··· Working data

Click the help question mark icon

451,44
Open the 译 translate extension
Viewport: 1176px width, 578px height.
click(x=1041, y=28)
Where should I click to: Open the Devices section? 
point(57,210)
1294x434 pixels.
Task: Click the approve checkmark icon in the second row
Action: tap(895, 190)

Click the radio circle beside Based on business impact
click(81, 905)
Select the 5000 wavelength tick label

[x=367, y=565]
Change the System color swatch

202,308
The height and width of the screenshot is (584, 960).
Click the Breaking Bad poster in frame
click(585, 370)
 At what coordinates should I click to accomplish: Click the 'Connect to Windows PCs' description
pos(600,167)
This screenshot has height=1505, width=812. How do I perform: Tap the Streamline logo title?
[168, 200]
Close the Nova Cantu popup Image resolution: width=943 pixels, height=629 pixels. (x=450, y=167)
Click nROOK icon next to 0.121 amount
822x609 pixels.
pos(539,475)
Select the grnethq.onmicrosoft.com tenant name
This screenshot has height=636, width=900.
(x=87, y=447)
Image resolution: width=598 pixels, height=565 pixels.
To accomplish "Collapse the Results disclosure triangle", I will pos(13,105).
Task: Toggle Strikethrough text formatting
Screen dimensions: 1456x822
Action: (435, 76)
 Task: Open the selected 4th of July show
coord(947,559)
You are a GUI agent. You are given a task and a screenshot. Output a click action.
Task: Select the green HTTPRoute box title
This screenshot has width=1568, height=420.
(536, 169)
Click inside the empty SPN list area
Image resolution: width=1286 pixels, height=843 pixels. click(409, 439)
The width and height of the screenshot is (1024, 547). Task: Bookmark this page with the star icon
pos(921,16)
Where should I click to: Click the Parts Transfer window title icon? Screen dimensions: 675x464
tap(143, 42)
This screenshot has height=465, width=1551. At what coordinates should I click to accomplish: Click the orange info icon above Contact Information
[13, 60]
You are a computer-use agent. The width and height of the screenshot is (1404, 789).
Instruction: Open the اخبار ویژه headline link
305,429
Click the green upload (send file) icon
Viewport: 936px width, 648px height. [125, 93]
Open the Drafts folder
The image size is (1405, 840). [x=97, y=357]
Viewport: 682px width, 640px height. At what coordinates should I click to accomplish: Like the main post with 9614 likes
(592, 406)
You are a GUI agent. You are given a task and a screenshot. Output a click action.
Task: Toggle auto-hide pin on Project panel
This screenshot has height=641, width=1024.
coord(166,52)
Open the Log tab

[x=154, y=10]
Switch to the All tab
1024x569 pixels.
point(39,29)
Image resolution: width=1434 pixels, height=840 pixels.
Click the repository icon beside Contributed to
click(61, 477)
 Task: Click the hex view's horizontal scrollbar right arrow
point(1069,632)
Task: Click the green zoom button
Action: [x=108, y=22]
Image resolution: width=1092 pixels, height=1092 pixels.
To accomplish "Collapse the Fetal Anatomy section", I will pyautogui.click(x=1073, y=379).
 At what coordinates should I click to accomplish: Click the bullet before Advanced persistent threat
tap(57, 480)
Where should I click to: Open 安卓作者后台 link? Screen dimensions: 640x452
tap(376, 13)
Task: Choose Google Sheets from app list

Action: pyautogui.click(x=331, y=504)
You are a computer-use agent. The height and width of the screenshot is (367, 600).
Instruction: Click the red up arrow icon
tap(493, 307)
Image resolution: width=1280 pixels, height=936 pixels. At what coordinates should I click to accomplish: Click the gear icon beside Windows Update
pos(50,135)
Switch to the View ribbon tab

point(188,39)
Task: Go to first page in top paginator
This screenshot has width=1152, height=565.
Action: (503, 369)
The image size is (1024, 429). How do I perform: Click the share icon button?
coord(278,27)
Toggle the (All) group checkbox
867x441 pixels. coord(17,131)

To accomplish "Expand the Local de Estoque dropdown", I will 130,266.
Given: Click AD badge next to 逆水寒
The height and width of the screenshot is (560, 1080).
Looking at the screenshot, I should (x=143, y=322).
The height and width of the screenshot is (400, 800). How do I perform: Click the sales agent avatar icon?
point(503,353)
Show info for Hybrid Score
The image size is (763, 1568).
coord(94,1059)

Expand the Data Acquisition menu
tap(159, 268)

······

From the records, copy every line that has the string "will" in it.

Exercise solution —
To accomplish "Collapse the Results disclosure triangle", I will pos(13,105).
To accomplish "Collapse the Fetal Anatomy section", I will pyautogui.click(x=1073, y=379).
To accomplish "Expand the Local de Estoque dropdown", I will 130,266.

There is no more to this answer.